Provided text start
According to Wilbur’s account of the tests [Orville later wrote], the model . . . responded promptly to the warping of the surfaces . . . when he shifted the upper surface backward by the manipulation of the sticks attached to flying cords, the nose of the machine turned downward as was intended; but in diving downward it created a slack in the flying cords, so that he was not able to control further. The model made such a rapid dive to the ground that the small boys present fell on their faces to avoid being hit.

Nonetheless, the brothers felt the test had plainly demonstrated the efficiency of their system of control and that the time had come to begin work on a man-carrying glider.

In April of 1900 Wilbur turned thirty-three. Four months later, in August, Orville and Katharine turned twenty-nine and twenty-six. For her birthday, as Katharine was pleased to tell their father, “the boys” had given her a bust of Sir Walter Scott.

With the three of them working now, Katharine had decided to hire someone to come in by the day to help around the house. Carrie Kayler was fourteen years old and so small still that to reach the gaslight in the kitchen she had to stand on a chair. Orville loved to tease her about it until she was near tears and Wilbur would say, “I guess that’s about enough, Orv.”

“Mr. Orville would stop instantly,” she would remember. “Mr. Orville always listened to Mr. Will, but never to anyone else.” Carrie Kayler was to remain part of the family for nearly half a century.

On May 13, 1900, Wilbur wrote a letter to Octave Chanute—his first letter to the eminent engineer—asking for advice on a location where he might conduct flying experiments, somewhere without rain or inclement weather and, Wilbur said, where sufficient winds could be counted on, winds, say, of 15 miles per hour.

The only such sites he knew of, Chanute replied, were in California and Florida, but both were “deficient in sand hills” for soft landings. Wilbur might do better along the coasts of South Carolina or Georgia.
Provided text end
Entries shown start
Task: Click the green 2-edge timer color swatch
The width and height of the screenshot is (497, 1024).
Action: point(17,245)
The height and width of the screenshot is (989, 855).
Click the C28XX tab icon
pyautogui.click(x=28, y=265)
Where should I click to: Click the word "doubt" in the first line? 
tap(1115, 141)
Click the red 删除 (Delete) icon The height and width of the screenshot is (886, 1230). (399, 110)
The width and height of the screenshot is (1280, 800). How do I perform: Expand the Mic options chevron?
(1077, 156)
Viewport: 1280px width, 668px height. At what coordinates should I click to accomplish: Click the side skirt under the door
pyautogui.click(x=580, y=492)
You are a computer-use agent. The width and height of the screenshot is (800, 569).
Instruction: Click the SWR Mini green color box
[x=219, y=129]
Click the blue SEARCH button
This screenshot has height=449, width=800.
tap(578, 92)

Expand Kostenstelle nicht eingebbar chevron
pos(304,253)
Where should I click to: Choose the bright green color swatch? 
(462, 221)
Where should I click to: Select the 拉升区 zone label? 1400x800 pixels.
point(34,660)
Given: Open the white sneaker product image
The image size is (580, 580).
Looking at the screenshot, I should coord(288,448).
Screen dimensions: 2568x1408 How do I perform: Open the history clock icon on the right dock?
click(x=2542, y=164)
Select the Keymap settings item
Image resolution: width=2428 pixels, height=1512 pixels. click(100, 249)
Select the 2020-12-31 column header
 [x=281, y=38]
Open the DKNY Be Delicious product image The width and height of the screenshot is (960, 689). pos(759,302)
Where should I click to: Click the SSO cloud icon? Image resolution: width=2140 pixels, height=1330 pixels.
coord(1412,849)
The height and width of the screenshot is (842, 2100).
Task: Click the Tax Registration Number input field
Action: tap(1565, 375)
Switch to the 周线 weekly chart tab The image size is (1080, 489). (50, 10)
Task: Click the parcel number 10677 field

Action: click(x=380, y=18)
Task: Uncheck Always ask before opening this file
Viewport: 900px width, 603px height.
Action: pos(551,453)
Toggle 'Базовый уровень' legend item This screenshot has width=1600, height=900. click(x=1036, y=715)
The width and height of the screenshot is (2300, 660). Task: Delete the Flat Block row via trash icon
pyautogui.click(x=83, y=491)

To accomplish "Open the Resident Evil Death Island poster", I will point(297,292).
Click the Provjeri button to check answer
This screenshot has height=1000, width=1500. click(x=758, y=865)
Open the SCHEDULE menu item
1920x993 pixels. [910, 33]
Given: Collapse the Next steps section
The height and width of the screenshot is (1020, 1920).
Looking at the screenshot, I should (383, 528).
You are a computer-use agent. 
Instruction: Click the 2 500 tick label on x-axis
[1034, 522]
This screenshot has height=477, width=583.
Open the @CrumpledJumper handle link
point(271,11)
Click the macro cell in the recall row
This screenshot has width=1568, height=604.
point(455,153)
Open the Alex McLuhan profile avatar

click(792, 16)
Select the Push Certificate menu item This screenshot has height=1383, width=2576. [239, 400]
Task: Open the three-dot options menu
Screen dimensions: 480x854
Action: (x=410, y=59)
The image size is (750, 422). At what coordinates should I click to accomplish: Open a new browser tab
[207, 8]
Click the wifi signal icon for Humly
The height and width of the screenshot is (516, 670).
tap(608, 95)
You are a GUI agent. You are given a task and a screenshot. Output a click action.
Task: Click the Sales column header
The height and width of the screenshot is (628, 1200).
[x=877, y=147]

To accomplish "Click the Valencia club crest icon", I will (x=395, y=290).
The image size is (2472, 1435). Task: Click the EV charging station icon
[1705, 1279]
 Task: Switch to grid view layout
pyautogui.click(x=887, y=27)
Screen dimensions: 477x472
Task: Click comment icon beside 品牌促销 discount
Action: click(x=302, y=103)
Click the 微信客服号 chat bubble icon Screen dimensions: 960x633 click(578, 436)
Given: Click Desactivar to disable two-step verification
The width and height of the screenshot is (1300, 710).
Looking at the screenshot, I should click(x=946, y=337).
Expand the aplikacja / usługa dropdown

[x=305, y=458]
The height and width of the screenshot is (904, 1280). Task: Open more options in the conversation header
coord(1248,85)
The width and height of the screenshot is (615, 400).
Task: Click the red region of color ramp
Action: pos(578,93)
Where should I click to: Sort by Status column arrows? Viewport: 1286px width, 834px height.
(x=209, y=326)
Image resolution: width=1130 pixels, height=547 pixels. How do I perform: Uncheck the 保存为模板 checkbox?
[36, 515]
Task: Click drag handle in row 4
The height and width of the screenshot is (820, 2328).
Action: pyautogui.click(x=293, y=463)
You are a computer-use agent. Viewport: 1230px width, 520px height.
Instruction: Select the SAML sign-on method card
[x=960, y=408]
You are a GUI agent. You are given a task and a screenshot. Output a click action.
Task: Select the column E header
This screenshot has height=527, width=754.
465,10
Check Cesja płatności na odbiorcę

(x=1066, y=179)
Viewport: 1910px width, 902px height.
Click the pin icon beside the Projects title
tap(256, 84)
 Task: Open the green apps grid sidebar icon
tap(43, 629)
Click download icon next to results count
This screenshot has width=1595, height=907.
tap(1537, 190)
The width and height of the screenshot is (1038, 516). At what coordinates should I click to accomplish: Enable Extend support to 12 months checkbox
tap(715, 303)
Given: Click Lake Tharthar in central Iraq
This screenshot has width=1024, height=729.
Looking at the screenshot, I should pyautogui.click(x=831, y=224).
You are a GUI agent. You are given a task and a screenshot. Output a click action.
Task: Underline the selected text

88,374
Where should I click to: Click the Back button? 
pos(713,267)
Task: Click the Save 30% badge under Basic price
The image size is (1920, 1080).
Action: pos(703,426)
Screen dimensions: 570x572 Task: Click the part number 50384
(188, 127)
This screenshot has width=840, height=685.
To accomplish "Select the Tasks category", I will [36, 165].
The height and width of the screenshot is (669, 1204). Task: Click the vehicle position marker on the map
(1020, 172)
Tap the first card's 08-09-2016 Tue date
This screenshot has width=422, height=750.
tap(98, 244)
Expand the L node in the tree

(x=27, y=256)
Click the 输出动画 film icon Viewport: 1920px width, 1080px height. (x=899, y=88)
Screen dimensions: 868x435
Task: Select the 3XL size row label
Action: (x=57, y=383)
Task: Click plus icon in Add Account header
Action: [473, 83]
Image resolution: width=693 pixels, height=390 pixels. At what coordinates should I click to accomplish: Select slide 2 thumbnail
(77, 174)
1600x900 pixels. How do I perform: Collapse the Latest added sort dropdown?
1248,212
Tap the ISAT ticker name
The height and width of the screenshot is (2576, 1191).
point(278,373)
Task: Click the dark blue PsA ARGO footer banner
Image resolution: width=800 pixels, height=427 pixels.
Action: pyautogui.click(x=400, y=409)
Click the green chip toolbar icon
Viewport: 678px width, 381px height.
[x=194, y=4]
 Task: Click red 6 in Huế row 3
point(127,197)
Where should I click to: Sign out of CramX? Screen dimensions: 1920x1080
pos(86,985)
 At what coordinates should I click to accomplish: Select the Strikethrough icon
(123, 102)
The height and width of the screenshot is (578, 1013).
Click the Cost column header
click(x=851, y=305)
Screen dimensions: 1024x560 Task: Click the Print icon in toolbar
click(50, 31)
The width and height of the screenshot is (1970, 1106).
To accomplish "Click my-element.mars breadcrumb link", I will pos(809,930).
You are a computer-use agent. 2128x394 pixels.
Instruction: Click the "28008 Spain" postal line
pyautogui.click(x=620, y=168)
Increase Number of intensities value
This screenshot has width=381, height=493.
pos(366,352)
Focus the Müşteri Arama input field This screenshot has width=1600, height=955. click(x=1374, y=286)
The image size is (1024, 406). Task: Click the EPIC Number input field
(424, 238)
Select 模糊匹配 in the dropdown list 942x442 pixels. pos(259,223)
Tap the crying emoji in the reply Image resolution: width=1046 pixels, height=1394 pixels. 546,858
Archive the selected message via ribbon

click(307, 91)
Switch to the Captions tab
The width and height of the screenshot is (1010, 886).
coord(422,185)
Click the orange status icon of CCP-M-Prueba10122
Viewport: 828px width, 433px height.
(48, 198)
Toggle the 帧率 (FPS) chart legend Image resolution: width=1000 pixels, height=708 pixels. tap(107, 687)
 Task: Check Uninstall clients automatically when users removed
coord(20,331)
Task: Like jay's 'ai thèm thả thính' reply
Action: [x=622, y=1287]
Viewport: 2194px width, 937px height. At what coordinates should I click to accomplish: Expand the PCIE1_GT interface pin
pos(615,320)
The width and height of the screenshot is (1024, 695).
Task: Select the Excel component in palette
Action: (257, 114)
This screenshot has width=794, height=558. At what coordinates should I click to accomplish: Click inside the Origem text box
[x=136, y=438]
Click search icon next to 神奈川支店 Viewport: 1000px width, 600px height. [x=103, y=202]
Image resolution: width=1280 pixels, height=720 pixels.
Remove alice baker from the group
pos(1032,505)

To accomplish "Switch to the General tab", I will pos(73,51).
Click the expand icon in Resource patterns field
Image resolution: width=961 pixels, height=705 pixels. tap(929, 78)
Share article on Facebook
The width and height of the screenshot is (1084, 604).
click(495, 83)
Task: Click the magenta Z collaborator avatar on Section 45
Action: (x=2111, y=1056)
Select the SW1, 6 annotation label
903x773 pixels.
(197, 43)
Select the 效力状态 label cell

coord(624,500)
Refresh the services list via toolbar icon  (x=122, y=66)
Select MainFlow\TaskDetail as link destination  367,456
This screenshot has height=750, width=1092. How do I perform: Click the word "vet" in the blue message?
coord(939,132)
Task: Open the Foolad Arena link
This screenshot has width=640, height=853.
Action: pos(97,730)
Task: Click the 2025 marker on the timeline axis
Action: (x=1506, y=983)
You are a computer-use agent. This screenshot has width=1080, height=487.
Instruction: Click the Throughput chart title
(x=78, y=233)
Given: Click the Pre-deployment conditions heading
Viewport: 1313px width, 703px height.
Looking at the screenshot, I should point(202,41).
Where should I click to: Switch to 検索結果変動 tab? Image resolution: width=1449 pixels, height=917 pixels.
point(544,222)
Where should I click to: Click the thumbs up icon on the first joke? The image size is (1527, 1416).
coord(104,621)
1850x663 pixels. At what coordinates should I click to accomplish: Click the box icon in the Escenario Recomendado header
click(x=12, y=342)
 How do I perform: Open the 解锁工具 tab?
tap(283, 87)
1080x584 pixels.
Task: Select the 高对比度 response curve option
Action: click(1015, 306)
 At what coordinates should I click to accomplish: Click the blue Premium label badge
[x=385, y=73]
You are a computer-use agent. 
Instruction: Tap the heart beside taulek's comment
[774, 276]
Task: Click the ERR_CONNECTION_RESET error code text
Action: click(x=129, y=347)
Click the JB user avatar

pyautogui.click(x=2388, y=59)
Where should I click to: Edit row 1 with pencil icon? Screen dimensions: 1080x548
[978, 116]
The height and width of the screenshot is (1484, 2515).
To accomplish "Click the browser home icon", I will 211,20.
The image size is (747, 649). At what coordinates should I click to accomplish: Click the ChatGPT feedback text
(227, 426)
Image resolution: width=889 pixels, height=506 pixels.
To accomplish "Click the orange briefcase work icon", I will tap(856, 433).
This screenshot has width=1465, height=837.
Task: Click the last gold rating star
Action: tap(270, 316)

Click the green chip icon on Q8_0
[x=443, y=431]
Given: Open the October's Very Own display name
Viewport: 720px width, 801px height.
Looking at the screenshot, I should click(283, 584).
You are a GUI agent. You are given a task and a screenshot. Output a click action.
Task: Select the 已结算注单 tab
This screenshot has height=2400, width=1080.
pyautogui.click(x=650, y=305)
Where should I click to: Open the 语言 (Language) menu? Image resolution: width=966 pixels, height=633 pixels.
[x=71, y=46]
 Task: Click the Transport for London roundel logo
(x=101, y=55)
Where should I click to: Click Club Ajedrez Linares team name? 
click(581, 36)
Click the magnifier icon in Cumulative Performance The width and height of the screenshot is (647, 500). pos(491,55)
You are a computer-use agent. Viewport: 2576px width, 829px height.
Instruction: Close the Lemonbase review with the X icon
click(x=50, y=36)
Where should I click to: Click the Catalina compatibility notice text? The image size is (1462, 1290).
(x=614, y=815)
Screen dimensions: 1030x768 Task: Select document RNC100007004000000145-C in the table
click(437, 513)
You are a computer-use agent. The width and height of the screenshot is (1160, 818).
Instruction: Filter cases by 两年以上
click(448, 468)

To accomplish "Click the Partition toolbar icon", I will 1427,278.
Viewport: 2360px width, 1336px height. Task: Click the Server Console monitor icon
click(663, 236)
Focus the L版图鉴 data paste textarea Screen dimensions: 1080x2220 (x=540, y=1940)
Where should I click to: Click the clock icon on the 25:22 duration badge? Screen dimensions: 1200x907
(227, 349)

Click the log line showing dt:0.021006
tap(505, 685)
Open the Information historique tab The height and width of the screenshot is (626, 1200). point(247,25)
Entries shown end
→ **Required tasks**
1. Duplicate the part of the Wright brothers passage from "On May 13, 1900, Wilbur" up to and including "miles per hour.".
2. Which U.S. states are named in the Wright brothers passage? List all of them.

→ **In response**
1.
On May 13, 1900, Wilbur wrote a letter to Octave Chanute—his first letter to the eminent engineer—asking for advice on a location where he might conduct flying experiments, somewhere without rain or inclement weather and, Wilbur said, where sufficient winds could be counted on, winds, say, of 15 miles per hour.

2. California, Florida, South Carolina, Georgia